De repente se oye una voz rotunda:
– ¡Apto, comandante!
–
¡Ay! ¡Pobrecito! –Decimos afuera–. ¡Este sí que va de todos modos! ¡Ya
lo calificaron! ¡A este ahora no lo saca nadie! –Es la expresión general
entre nosotros.
6. Hay
un voluntario
– ¡Dicen que hay un voluntario! –Comentamos ya caminando de regreso hacia nuestras casas.
– ¿Sí? Y, ¿quién es? –preguntamos incrédulos.

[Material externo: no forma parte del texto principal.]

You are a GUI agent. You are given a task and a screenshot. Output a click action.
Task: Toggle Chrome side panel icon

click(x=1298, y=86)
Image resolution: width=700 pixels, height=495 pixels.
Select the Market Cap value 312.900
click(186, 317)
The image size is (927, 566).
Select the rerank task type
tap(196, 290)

– ¡Tendrá que ser un valiente!
– ¡Todavía hay valientes entre nosotros! –Se enorgullece Tito.
– ¿Quién será?
– ¡No sabemos!
– Pero el año pasado hubieron tres.
– Y el anteaño hubieron varios.
Ya en la mesa, a la hora de almorzar, repito:
– ¡Dicen que hay un voluntario que se ha presentado para ir a servir al ejército!
– Sí. –Comenta mi padre–. Es Pedro Rojas.
– ¿Lo conoces, papá?
– ¡Es mi alumno!
7. Portar
la bandera
– ¿Es tu alumno, papá?
– Sí. Y lo he convencido para que se presente. He hablado con sus padres y ya le he entregado sus notas.
– ¿Y, por qué has hecho eso?
–
Porque es un alumno excelente. Y es mejor que se abra campo en lugares
más desarrollados. Es aplicado y puede llegar a ser un buen oficial de
nuestro ejército.
– ¡Es el único voluntario! –Digo.
– Será él quien lleve la bandera. E irá de pie en la caseta de adelante del primer camión.
– ¿Y eso es bueno? –Dice en tono de reproche mamá quien está en desacuerdo con la leva.
–
Es un orgullo llevar adelante la bandera del Perú, flameando sobre el
verde de las campiñas, destacando el rojo y blanco bajo el cielo azul
sobre las rocas y los precipicios.
– ¿Y, después?
– Y después en el ejército se hacen hombres hechos y derechos.
– ¡Pero son nuestros hijos, y ya nunca regresan! –Dice mi madre compungida. Y luego calla, llorosa.
Epílogo
tenaz
Ahora
frente al Puesto Policial todo es llanto y despedidas. Eso sí, en el
techo de la caseta del vehículo, que se ha reforzado con maderas a modo
de una jaula a lo largo de la carrocería, encima de ella completamente
libre, pletórico, juicioso va Pedro Rojas, el voluntario.
Siento un orgullo inusitado que sea así. Y lo saludamos agitando nuestras manos y diciéndole:
– ¡Pedro, viva el Perú!
Tiene
el rostro endurecido y el pecho robusto, descubierto por el esfuerzo en
hacer flamear la bandera. Él anima a sus compañeros que no comprenden
esta voluntad a favor de algo que ellos sufren como una crueldad sin
límites puesto que lo arrancan de sus seres queridos.
– ¡Vivan los conscriptos de Santiago de Chuco! –Grita.
– ¡Viva! –Se oye cada vez más fuerte.
Las
mujeres lloran. Algunas se desmayan. Los techos y los balcones vetustos
de las casas parecen torcidos hacia abajo y hacia lo lejos. Empieza a
caer una lluvia pertinaz que a todos moja inclemente, como si el cielo
también quisiera llorar.
Solo
el voluntario alienta a todo pulmón en la tarde doliente y en el confín
de los cerros cuando los camiones desaparecen por la curva:
– ¡Viva el Perú! –Se oye a lo lejos.